Our Class A ordinary shares, par value $0.0001 per share (“Class A Ordinary Shares”), and warrants to purchase Class A Ordinary Shares for $11.50 per share are listed on the Nasdaq Capital Market, (“Nasdaq”) under the trading symbols “APLM” and “APLMW,” respectively. On April 17, 2024, the closing prices for our Class A Ordinary Shares and warrants on the Nasdaq were $0.53 per share and $0.02 per warrant, respectively. The applicable prospectus supplement will contain information, where applicable, as to any other listing, if any, on the Nasdaq Capital Market or any securities market or other securities exchange of the securities covered by the prospectus supplement. Prospective purchasers of our securities are urged to obtain current information as to the market prices of our securities, where applicable.

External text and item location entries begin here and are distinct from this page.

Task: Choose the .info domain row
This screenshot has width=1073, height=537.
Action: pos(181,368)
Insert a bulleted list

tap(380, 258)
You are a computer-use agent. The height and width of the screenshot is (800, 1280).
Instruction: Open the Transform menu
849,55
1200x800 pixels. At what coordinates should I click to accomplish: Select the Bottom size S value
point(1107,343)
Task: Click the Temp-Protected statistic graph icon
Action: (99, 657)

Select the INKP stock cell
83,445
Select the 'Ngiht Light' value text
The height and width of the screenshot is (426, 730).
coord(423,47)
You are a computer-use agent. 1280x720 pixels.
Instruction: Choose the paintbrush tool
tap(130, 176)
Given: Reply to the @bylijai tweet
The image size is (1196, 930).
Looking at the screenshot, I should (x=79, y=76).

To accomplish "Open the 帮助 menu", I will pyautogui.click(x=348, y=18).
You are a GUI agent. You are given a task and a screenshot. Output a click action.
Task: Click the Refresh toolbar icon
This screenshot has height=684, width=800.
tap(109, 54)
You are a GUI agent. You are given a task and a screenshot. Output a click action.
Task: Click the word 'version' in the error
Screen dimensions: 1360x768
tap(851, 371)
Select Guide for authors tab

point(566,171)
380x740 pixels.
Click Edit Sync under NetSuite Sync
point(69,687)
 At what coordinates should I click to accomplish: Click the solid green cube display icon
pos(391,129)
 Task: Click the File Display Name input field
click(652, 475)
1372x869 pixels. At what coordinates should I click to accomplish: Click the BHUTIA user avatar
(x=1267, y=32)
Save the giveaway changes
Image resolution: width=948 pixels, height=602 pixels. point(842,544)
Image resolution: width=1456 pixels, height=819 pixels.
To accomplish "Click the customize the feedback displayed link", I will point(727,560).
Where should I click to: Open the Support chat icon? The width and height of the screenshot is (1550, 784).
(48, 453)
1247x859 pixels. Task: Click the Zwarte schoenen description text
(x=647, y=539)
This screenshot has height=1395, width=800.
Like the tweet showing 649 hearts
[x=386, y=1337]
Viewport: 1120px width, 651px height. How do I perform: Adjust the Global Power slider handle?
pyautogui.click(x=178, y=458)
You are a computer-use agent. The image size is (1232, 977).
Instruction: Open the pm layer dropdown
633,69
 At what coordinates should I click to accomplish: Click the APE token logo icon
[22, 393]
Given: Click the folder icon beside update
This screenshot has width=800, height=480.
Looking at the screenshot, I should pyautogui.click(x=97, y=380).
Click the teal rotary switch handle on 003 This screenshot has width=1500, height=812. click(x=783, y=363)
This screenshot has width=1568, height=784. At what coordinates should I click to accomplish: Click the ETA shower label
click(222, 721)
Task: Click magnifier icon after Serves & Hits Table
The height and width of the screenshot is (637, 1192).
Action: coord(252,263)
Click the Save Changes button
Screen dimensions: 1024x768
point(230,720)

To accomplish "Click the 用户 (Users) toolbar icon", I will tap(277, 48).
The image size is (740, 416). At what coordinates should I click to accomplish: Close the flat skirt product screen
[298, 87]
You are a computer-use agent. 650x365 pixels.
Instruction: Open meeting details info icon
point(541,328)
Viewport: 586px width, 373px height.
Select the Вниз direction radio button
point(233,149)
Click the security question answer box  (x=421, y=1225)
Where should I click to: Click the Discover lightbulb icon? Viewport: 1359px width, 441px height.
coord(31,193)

As of the date of this prospectus, the aggregate market value of our Class A Ordinary Shares held by non-affiliates, or public float, was determined to be approximately $58,709,108 based on 89,495,790 Class A Ordinary Shares outstanding, of which 80,423,435 are held by non-affiliates, and the closing sale price of our Class A Ordinary Shares on Nasdaq of $0.73 on April 1, 2024, which is within 60 days of the date of this prospectus. Pursuant to General Instruction I.B.5. of Form F-3, in no event will we sell the securities covered hereby in a public primary offering with a value exceeding more than one-third of the aggregate market value of our Class A Ordinary Shares in any 12-month period so long as the aggregate market value of our outstanding voting and non-voting common equity held by non-affiliates remains below $75,000,000.
We are an “emerging growth company” as defined in the Jumpstart Our Business Startups Act of 2012 and is therefore eligible to take advantage of certain reduced reporting requirements applicable to other public companies.